The distribution function obtained differs substantially from the one derived by us earlier \((^1)\) in that the distribution function for the incident molecules depends explicitly on the distance to the wall; consequently, one may expect that on the basis of the distribution function obtained there should result a slip velocity different from the expression obtained in \((^1)\). This question will be the subject of our next paper.

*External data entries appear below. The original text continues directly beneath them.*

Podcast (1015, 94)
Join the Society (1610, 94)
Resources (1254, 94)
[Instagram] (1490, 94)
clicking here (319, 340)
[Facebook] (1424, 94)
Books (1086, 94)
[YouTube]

Institute of Physical Chemistry
Academy of Sciences of the USSR

Received
27 III 1967

REFERENCES

1. B. V. Deryagin, Yu. I. Yalamov, I. N. Ivchenko, DAN, 173, No. 6 (1967).
2. R. L. Bhatnagar, E. P. Gross, M. Krook, Phys. Rev., 94, 511 (1954).
3. J. C. Maxwell, Phil. Trans. Roy. Soc. London, 170, Part 1, 231 (1879).
4. E. P. Gross, E. A. Jackson, S. Ziering, Ann. Phys. (USA), 1, 141 (1957).
5. E. P. Gross, S. Ziering, Phys. Fluids, 1, 215 (1958).
6. S. Chapman, T. Cowling, The Mathematical Theory of Non-uniform Gases, IL, 1960.
7. B. V. Deryagin, S. P. Bakanov, DAN, 139, 71 (1961).